© JUNGE FREIHEIT Verlag GmbH & Co.  www.jungefreiheit.de    13/01 23. März 2001

 
Ein Staat als Kunstwerk
Es führt kein Weg ins Deutschland von heute: Neuerscheinungen zum Preußen-Jahr
Karlheinz Weißmann

Als im August 1991 Friedrich der Große vor das Schloß Sanssouci umgebettet wurde und die bundesdeutschen Feuilletons die Frage beschäftigte, ob ein neuer "Tag von Potsdam" drohe, da kommentierte Eberhard Straub das Geschehen mit folgender Feststellung zur Bewertung Preußens in der Nachkriegszeit: "Die Restdeutschen mogelten sich aus der Geschichte und fühlten sich sehr wohl dabei, denn, emsig Preußen belastend ... wogen sie sich in der Überzeugung, daß ’das Ausland‘ doch mit ihnen zufrieden sein könne. (…) Es half Preußen wenig, daß die Hingerichteten nach dem 20. Juli weitgehend aus dessen alten freiherrlichen Familien stammten, daß Junker und Offiziere die Ehre Deutschlands gerettet haben. Die Hingerichteten waren peinlicherweise nicht auf der Höhe des Geschichtsbildes der demokratisch-liberalen Umerziehung. Sie strebten nach einem freiheitlichen Staat in Übereinstimmung mit dem freiheitlichen Herkommen preußischer und deutscher Überlieferung".

Von solchen Aperçus findet sich leider nur noch wenig in der "Kleinen Geschichte Preußens", die Straub im "Preußenjahr" 2001 vorlegt. Es handelt sich um eine zwar kurze – vor allem die "preußische Vorgeschichte" (Hans Joachim Schoeps) im Ordensstaat weitgehend vernachlässigende –, aber gediegene Darstellung der historischen Entwicklung von der Kurmark bis zum bismarckschen Preußen, das seinen "deutschen Beruf" ergriff.

Abschließend geht Straub auch noch auf Untergang und "Nachgeschichte" ein. Der Leser wird über alle wichtigen Stationen der Entwicklung zuverlässig unterrichtet, das alles ergänzt um Karten, Stamm- und Zeittafel.

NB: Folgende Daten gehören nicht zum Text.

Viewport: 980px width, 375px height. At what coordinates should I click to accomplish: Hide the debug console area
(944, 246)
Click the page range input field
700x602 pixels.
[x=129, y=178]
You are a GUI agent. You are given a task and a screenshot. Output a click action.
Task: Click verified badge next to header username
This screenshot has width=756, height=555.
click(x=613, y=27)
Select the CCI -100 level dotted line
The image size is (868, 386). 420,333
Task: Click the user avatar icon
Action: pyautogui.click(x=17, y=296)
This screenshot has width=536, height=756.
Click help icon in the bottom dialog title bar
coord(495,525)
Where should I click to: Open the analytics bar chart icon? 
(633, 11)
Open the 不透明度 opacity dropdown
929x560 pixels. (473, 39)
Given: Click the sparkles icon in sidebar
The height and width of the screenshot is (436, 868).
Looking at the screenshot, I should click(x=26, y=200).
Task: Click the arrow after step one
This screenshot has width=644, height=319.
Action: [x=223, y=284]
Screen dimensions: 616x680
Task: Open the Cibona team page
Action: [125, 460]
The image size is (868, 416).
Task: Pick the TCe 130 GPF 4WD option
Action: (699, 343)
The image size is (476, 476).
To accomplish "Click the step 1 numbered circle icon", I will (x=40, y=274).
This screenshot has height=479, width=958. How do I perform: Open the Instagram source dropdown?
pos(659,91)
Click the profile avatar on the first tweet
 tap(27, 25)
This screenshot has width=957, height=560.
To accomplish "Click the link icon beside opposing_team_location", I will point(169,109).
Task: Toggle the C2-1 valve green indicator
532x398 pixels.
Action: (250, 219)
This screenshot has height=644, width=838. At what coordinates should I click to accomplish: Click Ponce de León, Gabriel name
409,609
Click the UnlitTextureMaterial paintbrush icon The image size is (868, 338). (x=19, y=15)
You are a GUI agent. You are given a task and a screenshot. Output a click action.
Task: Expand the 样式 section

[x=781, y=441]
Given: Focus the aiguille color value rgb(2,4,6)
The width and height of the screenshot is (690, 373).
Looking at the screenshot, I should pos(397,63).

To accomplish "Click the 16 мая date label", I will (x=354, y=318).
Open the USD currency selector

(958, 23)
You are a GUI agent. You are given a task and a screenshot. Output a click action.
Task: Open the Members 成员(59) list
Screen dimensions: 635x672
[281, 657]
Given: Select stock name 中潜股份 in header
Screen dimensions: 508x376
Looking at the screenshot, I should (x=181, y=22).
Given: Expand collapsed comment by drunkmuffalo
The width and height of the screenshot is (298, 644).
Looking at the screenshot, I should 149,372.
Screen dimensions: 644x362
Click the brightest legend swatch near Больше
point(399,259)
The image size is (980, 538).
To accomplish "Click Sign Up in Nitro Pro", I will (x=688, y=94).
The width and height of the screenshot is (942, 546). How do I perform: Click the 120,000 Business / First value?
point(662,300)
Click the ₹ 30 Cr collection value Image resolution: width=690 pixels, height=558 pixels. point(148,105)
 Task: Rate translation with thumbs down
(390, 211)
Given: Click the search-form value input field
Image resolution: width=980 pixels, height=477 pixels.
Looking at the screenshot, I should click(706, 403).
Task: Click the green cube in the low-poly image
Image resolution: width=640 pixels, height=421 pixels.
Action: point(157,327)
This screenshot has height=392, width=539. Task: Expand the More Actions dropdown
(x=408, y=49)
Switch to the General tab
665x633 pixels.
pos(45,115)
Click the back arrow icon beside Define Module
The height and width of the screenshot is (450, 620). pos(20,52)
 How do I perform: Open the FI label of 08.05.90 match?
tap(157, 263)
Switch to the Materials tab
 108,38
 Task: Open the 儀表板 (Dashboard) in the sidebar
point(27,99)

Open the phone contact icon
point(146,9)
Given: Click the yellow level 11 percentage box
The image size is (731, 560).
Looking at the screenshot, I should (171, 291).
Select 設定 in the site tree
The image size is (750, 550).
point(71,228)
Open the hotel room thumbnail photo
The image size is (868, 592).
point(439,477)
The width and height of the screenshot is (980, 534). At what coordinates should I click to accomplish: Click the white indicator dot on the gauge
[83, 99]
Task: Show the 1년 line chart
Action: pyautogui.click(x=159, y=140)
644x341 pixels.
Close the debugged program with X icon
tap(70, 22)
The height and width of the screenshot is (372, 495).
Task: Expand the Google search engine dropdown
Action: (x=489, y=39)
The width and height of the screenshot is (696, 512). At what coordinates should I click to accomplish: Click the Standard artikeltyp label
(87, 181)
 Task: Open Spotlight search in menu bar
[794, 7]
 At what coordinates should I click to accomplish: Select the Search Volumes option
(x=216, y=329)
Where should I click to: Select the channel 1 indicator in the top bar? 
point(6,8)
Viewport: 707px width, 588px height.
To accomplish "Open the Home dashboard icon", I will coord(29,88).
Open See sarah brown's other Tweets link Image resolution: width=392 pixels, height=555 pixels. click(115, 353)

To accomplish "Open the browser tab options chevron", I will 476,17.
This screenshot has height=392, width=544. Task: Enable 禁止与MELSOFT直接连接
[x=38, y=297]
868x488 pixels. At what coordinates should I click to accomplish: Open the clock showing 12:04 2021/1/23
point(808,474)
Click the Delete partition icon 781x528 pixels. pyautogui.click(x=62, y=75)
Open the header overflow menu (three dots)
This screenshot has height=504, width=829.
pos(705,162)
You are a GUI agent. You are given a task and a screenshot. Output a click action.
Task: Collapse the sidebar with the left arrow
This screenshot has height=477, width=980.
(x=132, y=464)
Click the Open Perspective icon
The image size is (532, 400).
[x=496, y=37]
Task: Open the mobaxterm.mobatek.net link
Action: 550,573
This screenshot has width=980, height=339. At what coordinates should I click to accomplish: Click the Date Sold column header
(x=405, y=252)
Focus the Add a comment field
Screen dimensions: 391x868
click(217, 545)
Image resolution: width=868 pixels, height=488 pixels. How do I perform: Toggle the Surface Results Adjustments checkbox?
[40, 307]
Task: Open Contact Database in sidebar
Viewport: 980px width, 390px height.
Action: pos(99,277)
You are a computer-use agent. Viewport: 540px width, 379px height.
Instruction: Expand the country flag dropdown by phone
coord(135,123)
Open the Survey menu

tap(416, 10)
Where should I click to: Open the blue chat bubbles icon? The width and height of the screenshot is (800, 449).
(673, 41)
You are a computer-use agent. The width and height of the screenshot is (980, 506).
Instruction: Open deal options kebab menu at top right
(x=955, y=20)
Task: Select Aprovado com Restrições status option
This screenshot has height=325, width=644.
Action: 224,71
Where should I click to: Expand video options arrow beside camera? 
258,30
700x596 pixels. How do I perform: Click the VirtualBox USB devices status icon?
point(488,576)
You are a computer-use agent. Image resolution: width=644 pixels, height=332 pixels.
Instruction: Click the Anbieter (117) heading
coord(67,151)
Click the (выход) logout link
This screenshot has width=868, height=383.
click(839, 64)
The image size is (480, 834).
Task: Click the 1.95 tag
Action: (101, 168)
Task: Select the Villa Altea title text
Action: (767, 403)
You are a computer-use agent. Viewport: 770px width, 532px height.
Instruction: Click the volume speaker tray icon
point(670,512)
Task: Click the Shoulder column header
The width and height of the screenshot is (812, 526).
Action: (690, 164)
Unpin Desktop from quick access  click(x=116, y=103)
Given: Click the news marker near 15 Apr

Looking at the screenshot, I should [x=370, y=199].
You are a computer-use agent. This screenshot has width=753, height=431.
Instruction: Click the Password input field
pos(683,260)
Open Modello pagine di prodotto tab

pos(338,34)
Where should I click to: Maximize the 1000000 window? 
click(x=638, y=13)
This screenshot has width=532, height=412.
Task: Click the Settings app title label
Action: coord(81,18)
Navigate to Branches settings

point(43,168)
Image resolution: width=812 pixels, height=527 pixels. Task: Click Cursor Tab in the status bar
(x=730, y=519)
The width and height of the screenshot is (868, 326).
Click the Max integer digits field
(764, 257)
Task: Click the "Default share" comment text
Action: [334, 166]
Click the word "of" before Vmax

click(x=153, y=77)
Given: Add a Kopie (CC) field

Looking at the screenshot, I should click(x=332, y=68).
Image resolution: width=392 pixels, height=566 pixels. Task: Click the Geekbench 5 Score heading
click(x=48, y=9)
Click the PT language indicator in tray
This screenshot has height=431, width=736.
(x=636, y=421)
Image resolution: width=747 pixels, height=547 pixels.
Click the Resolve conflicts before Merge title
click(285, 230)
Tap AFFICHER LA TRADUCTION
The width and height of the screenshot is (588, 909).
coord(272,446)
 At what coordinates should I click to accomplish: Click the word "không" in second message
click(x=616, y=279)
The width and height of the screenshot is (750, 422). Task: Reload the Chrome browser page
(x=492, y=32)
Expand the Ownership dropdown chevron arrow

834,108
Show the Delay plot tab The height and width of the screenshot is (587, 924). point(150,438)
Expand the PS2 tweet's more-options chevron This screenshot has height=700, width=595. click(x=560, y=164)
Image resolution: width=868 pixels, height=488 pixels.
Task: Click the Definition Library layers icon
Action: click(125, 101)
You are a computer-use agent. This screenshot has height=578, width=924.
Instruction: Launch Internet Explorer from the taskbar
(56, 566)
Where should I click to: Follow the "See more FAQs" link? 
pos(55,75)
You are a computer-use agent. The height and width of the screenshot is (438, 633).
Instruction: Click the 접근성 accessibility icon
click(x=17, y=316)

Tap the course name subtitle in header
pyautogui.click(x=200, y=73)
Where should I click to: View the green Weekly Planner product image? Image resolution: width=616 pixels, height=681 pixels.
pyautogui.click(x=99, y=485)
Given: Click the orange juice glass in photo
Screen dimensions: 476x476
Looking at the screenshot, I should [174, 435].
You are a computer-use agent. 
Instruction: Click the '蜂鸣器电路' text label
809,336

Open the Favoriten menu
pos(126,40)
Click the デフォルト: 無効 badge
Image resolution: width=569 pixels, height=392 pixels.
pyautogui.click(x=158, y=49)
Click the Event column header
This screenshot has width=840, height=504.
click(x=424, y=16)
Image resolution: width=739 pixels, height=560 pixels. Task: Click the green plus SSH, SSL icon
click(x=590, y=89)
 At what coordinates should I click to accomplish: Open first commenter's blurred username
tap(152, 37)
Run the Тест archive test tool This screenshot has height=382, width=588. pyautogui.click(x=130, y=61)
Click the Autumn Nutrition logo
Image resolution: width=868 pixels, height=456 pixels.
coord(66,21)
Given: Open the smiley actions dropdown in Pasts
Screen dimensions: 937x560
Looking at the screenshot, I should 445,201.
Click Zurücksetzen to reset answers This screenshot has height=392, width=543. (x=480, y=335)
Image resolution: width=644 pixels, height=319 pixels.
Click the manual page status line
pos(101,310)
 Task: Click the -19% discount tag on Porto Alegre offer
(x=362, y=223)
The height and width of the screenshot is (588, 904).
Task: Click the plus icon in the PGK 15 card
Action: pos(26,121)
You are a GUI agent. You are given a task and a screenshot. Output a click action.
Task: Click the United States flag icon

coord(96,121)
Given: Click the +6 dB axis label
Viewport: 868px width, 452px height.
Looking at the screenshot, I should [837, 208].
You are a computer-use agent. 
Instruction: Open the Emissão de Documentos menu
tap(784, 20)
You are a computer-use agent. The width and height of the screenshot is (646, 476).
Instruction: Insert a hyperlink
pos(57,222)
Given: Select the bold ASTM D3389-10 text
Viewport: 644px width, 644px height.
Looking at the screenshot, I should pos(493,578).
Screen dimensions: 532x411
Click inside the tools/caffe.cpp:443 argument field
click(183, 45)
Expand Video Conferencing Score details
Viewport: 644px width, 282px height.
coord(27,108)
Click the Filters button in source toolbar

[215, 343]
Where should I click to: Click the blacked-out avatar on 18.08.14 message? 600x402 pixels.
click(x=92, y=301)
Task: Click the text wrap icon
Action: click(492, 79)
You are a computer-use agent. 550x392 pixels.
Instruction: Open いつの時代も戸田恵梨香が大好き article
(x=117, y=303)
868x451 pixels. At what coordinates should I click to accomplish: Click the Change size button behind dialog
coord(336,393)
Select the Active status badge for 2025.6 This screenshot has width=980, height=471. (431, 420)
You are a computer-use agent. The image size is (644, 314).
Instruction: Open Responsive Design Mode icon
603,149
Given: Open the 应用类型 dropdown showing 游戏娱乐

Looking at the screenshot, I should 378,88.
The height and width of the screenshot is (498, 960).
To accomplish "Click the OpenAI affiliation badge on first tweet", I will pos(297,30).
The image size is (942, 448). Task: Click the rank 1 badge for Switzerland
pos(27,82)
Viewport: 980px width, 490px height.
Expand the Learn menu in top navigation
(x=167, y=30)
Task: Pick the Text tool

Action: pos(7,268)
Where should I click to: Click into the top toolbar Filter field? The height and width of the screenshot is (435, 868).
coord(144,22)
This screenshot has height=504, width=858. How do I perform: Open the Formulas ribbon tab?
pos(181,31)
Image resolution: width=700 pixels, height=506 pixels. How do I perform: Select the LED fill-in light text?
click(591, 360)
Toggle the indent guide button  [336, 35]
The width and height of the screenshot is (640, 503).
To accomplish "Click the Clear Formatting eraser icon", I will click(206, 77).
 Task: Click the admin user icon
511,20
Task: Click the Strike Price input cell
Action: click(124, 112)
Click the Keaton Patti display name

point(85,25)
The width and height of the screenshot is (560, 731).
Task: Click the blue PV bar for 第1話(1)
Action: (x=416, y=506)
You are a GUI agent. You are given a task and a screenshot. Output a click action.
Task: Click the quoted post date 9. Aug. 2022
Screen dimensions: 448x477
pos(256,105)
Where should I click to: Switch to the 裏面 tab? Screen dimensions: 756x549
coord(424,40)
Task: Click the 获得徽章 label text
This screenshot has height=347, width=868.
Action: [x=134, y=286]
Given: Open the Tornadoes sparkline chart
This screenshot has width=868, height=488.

Anders als noch vor zehn Jahren glaubt Straub heute offenbar, daß selbst die Nachgeschichte Preußens beendet sei, gestorben mit Marlene Dietrich, nach eigenem Bekenntnis "the last Prussian": "Es führt kein Weg aus Preußen in das Deutschland von heute." Preußen sei so tot wie die Antike, und schlimmer noch: "Ein ’ewiges Preußen‘ hat es nie gegeben."

Wahrscheinlich würde Frank-Lothar Kroll an dieser Stelle widersprechen, denn er befaßt sich mit "preußischem Geist", und Geist sagt man Unsterblichkeit nach.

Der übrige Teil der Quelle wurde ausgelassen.